**Exercise:** Gather every line of the listing below that contains the word "Please" and copy each one out. Only count matches with the same uppercase and lowercase letters.

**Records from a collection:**
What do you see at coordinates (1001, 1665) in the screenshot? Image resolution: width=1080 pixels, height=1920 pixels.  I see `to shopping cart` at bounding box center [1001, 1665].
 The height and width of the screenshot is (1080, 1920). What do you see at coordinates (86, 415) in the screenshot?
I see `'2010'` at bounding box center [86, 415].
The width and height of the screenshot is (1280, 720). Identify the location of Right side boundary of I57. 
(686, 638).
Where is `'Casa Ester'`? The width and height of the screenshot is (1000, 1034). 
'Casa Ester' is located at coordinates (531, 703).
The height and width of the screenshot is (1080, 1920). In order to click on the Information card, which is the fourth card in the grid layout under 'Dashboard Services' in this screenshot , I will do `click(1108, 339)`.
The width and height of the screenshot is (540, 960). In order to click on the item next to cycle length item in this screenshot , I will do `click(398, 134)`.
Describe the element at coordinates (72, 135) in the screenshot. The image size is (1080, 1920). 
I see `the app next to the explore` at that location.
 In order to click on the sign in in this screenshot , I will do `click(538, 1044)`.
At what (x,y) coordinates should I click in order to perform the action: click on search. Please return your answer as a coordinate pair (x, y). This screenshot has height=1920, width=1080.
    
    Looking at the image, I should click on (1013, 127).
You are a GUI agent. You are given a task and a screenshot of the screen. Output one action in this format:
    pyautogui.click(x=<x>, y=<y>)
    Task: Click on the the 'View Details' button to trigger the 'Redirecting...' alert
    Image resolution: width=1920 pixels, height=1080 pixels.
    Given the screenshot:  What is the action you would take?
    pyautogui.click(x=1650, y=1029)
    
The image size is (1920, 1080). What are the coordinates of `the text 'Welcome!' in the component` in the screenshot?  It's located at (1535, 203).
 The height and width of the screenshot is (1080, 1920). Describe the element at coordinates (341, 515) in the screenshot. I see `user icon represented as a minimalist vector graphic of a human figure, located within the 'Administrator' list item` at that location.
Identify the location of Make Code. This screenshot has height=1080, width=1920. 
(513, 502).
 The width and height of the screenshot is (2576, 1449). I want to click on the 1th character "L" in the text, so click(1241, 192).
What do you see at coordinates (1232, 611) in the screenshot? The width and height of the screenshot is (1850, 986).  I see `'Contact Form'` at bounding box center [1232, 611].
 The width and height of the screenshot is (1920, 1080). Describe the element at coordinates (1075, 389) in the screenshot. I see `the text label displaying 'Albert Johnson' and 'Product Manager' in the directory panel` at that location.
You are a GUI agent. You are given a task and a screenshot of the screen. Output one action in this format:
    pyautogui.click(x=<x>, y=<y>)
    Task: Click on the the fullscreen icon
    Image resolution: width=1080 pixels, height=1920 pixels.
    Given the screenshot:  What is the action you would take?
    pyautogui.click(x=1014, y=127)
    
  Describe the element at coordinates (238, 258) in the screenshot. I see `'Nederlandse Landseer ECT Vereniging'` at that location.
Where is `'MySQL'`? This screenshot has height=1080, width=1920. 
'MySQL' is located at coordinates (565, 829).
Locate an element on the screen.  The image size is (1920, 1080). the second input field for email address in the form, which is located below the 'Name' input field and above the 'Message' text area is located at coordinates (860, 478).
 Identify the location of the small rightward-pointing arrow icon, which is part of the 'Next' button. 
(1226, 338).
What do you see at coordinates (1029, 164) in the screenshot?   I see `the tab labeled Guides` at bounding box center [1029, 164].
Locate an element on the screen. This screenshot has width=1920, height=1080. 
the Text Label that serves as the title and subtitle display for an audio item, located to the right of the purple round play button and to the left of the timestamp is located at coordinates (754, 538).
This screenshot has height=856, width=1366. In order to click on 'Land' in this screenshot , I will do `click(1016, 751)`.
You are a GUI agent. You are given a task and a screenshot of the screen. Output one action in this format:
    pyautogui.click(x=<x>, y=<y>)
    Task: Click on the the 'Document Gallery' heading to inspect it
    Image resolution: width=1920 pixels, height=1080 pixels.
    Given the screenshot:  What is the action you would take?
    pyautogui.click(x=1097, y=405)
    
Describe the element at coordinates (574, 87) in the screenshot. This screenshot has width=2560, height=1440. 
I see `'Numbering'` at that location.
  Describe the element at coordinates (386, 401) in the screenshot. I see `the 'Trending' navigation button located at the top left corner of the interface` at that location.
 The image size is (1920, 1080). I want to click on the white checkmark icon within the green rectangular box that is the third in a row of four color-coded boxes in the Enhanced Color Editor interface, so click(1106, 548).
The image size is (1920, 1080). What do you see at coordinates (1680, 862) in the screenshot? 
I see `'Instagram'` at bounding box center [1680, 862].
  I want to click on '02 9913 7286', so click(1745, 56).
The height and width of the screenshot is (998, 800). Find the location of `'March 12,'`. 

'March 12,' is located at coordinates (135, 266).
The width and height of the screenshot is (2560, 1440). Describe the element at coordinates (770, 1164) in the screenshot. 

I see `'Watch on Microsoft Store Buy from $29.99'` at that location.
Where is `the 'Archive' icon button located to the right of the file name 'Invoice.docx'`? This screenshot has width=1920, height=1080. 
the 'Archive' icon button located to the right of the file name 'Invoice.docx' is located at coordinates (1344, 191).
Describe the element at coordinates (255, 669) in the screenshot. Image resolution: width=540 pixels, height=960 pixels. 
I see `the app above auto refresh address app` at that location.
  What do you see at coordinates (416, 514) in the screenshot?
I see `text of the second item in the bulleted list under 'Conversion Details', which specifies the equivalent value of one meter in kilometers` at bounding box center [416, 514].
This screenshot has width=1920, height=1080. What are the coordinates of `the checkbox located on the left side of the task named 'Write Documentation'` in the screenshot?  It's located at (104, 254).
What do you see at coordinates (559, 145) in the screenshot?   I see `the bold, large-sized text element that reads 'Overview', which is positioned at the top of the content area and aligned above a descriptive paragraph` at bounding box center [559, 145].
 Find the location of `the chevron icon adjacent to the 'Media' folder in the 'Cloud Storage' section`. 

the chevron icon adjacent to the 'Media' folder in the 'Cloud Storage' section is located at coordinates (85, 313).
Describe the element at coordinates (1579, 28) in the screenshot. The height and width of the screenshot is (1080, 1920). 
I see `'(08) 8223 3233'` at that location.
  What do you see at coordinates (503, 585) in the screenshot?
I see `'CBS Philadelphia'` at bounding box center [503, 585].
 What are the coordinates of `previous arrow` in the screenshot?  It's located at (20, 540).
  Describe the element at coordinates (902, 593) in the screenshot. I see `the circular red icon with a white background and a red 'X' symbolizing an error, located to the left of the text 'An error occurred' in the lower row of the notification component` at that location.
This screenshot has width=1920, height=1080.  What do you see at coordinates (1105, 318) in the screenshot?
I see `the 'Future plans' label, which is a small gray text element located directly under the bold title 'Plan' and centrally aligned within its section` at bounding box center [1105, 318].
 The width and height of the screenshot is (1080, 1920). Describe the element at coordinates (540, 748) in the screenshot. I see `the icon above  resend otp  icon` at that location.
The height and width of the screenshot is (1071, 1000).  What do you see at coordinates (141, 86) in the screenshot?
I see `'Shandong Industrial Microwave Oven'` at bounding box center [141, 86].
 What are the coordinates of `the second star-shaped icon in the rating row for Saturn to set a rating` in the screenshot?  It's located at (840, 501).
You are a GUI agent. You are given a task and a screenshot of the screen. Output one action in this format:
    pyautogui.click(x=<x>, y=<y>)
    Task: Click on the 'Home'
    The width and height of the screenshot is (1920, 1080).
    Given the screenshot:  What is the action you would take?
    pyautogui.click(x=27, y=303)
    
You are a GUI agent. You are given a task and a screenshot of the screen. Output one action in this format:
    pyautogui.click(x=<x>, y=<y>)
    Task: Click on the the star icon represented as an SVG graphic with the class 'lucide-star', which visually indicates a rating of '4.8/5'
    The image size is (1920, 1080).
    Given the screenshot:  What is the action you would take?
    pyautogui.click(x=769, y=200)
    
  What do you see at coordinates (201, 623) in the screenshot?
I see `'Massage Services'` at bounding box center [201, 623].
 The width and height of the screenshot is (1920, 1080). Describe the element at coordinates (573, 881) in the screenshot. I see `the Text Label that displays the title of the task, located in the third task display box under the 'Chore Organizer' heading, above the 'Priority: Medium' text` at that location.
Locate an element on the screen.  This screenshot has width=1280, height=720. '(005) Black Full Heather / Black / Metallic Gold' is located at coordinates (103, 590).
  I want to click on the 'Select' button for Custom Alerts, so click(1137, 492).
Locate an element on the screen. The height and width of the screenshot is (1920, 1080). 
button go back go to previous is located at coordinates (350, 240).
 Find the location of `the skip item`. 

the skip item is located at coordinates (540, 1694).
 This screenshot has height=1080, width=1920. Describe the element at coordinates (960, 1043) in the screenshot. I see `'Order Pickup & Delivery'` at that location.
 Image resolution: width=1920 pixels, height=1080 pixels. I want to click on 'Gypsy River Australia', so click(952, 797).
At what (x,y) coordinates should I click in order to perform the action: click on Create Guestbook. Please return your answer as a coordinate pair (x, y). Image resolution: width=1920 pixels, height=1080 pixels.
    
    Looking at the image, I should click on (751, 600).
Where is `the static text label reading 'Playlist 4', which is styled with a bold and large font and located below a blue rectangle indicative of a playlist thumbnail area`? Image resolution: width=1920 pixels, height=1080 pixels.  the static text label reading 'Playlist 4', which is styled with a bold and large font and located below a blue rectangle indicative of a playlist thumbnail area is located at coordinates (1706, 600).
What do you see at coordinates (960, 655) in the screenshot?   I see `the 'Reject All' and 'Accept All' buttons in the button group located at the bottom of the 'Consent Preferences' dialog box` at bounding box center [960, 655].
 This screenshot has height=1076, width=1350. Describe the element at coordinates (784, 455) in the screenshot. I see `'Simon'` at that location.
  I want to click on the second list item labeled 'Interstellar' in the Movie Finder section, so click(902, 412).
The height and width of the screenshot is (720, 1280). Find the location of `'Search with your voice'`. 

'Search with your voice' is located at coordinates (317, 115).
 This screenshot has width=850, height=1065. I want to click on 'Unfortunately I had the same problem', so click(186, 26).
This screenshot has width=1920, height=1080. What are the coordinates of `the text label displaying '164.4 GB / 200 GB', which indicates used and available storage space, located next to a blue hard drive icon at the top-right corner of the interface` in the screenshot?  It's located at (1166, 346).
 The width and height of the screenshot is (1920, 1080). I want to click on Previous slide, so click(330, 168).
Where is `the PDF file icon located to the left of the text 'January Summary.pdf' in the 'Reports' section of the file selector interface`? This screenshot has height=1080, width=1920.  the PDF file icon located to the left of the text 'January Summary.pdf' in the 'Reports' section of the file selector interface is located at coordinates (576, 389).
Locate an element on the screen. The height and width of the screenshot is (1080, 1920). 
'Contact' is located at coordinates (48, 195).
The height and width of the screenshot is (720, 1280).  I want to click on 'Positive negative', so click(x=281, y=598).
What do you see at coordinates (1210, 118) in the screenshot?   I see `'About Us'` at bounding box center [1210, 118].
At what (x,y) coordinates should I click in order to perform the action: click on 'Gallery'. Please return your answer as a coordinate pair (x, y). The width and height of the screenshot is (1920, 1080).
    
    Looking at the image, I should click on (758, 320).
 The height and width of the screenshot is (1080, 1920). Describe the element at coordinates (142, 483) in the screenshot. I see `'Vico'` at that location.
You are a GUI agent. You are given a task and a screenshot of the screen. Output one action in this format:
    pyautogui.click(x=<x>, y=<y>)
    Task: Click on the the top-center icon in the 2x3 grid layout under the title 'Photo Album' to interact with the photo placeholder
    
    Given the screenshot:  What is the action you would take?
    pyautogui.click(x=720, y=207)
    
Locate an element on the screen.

**Task answer:**
At what (x,y) coordinates should I click in order to perform the action: click on search. Please return your answer as a coordinate pair (x, y). This screenshot has height=1920, width=1080.
At what (x,y) coordinates should I click in order to perform the action: click on Create Guestbook. Please return your answer as a coordinate pair (x, y). Image resolution: width=1920 pixels, height=1080 pixels.
At what (x,y) coordinates should I click in order to perform the action: click on 'Gallery'. Please return your answer as a coordinate pair (x, y). The width and height of the screenshot is (1920, 1080).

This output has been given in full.